C’est dire que le salut n’est pas un dû. Il n’y a pas de « droit au
salut ». L’illustration que donne Jésus à sa réponse n’est pas prise au
hasard. Il fait dire à ceux qui s’étonnent de ne pas être admis au
salut « nous avons mangé et bu en ta présence et tu as enseigné sur nos
places ». Nous pourrions entendre : « nous avons participé à
l’eucharistie, nous avons entendu ta parole, nous avons droit au salut
! Nous te connaissons bien, laisse-nous entrer ! » Mais le maître de
maison répondra « éloignez-vous de moi, vous qui commettez l’injustice !
». Il ne s’agit donc pas de simplement connaître Dieu et pratiquer des
rites pour avoir droit au salut. Il s’agit de pratiquer la justice,
c’est-à-dire de faire advenir l’évangile dans notre vie. Le chapitre 25
de l’évangile de Matthieu développe dans plusieurs paraboles ce que
signifie pratiquer la justice, et comment ceux qui vivent l’évangile
seront accueillis dans le Royaume de Dieu :
« J’avais faim et vous m’avez donné à
manger, j’avais soif et vous m’avez donné à boire, j’étais malade, en
prison et vous m’avez visité, nu et vous m’avez habillé… » Dieu
ne réserve donc pas automatiquement des places à ceux qui auront eu une
bonne pratique religieuse ; pas plus que le certificat de baptême ne
tient lieu de ticket d’entrée. Dieu fera entrer dans son royaume ceux
qui l’auront aimé à travers leurs frères en humanité. « Chaque fois que vous l’avez fait à l’un de ces plus petits de mes frères, c’est à moi que vous l’avez fait. »
Cependant, quand bien-même nous aurions pratiqué la justice tout au
long de notre vie, le Salut ne serait pas pour autant un dû. Au-delà de
tous les efforts que nous pourrions faire, le salut n’est pas un droit
à revendiquer en fonction de nos mérites. C’est Dieu qui nous en fait
le don gratuit, sans contrepartie, comme il l’a toujours promis. Cette
promesse traverse toute la Bible, du début à la fin, tout au long de
l’ancien et du nouveau testament. Et donc le salut est offert à tous,
simplement parce que Dieu est bon, et il agit selon son bon plaisir. Et
son bon plaisir, c’est que tous soient sauvés. Jésus dit bien que la
porte est étroite, oui, mais elle est ouverte ! Et même ouverte à tous
! « On viendra de l’orient et de l’occident, du nord et du midi prendre place au festin dans le royaume de Dieu ».

Enregistrements issus d'une collection
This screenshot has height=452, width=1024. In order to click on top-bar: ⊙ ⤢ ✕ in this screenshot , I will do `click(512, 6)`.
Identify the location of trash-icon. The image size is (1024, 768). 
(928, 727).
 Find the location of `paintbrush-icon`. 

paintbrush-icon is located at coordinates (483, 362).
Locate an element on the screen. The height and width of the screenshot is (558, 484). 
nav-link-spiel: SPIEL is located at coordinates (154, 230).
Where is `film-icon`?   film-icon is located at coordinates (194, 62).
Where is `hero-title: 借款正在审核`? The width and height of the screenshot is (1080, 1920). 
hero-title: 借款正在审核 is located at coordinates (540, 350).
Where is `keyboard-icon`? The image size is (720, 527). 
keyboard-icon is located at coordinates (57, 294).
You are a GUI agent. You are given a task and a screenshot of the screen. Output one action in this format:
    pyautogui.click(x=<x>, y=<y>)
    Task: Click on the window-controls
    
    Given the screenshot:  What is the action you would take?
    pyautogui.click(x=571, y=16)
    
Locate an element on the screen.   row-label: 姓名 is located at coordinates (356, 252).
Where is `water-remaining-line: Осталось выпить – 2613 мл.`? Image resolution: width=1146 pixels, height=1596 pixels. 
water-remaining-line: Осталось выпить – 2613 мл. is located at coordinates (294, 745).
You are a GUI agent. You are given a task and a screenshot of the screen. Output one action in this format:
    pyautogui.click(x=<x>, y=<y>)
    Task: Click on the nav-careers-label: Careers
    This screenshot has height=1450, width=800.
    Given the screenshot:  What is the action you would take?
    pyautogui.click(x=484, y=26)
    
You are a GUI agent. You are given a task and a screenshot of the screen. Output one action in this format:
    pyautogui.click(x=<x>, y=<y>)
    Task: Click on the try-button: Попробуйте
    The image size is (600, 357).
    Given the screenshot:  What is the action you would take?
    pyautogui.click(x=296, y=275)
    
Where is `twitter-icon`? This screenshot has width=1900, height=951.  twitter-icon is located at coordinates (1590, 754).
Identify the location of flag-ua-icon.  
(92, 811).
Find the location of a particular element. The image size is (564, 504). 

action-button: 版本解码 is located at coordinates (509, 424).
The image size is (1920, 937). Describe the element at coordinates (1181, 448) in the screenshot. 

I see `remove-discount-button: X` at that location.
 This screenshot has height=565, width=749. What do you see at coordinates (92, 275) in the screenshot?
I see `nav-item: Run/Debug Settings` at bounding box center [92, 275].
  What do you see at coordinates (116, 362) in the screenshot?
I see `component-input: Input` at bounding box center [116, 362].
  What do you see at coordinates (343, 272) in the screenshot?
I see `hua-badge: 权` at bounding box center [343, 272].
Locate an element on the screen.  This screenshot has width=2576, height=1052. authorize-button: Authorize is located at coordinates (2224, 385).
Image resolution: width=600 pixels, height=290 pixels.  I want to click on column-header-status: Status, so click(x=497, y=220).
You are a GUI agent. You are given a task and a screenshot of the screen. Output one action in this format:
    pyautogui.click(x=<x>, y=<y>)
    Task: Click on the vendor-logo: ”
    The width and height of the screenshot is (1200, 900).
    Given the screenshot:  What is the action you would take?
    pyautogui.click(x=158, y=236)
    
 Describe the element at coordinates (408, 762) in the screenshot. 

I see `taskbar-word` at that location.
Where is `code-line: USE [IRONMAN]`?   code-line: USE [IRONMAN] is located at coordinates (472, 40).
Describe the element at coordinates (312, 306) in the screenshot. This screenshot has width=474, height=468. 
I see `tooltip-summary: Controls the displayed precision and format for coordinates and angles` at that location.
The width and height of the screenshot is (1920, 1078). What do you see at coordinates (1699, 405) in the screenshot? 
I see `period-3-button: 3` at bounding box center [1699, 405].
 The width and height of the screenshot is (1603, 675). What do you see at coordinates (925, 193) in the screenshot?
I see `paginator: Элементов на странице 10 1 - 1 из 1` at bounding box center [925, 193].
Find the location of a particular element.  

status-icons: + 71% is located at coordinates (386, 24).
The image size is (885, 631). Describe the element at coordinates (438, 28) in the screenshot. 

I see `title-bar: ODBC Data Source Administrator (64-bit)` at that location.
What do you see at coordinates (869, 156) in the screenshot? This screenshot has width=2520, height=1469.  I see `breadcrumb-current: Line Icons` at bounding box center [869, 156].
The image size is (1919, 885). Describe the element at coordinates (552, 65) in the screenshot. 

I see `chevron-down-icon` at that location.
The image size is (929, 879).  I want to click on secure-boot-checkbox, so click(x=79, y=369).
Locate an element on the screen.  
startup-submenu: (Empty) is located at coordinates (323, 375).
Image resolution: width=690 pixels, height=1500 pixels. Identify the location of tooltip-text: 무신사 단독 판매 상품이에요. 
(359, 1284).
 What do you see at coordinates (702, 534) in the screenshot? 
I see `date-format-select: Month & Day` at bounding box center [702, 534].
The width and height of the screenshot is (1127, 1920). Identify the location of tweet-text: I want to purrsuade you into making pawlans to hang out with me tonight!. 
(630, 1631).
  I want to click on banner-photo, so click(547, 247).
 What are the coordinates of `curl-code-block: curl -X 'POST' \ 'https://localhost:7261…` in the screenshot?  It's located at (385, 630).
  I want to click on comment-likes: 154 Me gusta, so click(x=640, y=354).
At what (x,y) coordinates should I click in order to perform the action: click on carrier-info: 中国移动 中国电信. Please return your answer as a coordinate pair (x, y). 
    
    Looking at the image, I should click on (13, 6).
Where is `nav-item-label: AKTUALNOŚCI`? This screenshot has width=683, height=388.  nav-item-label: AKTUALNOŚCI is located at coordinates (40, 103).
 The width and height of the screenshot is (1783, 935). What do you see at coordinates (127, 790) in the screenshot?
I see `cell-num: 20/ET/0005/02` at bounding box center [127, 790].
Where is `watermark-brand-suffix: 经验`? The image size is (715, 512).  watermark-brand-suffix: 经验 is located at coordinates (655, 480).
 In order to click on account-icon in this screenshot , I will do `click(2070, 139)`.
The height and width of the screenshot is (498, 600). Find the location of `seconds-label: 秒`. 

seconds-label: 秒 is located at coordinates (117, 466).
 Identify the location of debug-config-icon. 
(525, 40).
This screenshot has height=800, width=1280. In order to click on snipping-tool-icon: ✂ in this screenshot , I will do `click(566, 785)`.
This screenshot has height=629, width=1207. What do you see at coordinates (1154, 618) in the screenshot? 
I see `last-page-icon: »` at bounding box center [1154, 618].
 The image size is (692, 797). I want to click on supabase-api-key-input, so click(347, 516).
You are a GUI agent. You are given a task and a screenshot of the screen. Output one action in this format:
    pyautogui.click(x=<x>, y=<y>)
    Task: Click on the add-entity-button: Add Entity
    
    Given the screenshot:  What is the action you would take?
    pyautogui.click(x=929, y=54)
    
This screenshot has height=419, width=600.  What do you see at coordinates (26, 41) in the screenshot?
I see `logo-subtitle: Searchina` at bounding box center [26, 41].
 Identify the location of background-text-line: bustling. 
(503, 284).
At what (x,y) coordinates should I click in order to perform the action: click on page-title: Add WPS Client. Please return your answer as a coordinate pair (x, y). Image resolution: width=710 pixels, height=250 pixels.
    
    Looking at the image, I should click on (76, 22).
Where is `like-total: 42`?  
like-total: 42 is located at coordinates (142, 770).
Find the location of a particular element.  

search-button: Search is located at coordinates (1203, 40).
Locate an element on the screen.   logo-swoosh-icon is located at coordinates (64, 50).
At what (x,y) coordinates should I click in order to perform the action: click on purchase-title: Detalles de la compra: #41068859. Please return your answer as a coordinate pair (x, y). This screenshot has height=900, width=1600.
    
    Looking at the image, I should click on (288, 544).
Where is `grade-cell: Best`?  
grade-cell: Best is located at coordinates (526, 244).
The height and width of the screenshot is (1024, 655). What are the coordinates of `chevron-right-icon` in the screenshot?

| Consigne A |
D'après l'extrait sur le salut, quel chapitre de l'évangile de Matthieu explique, dans plusieurs paraboles, ce que signifie pratiquer la justice ?
| Consigne B |
Dans la dernière citation de l'extrait sur le salut, de quelles directions viendra-t-on prendre place au festin ? Nommez-les toutes.
| Consigne C |
Rédigez la suite de l'extrait sur le salut en reprenant après sa dernière phrase.

| Zone de réponse A |
Le chapitre 25.

| Zone de réponse B |
L'orient, l'occident, le nord et le midi.

| Zone de réponse C |
L’homme qui a interrogé Jésus au début de ce passage, et toutes les
autres personnes dans la foule qui le suit, ont bien de quoi être
choqué par cette phrase. En demandant si « peu de gens » seront sauvés,
il demandait si le salut ne concerne que le peuple juif, ce qui est
déjà peu en effet par rapport à toute l’humanité, ou quelques-uns
seulement parmi les juifs, ce qui représente un nombre encore plus
restreint. Mais Jésus répond en évoquant des gens venus des quatre
points cardinaux, donc bien au-delà des frontières d’Israël pour
prendre part au festin dans le Royaume de Dieu.
Contrairement à ce que tous avaient voulu comprendre jusqu’alors, le
salut n’est pas réservé au tout petit peuple juif, même s’il est le
peuple élu.
Oui, le salut est universel, il n’est pas réservé à une élite.
Alors, puisque la question du départ – combien ? – n’est pas la bonne
question – qui est plutôt « comment ? » – que devons-nous faire pour
être du nombre des sauvés ? Pour y répondre, reprenons les trois
aspects du salut que nous venons d’évoquer. Examinons d’abord quels
sont nos combats. Combats pour la justice, pour le bien, pour nos
frères et sœurs dans la détresse, pour ceux qui ont besoin d’être
secourus. Le salut est un combat, mais le salut est aussi un don, un
don de Dieu. Demandons-nous alors, deuxièmement, de quelle manière nous
accueillons ce don. Que faisons-nous de ce don reçu ? Comment
répondons-nous à cet amour que Dieu nous donne en nous sauvant ? le
considérons-nous comme un dû, ou comme un don ? Autrement dit, quelle
est notre relation à Dieu ? Comment l’entretenons-nous, cette relation ?
Et puisque, troisièmement, le salut est offert à tous, comment
partageons-nous avec d’autres ce don que nous recevons ? Comment
faisons-nous connaître le salut de Dieu autour de nous ? quel
témoignage donnons-nous ? De quelle manière annonçons-nous l’évangile à
ceux qui ne le connaissent pas ?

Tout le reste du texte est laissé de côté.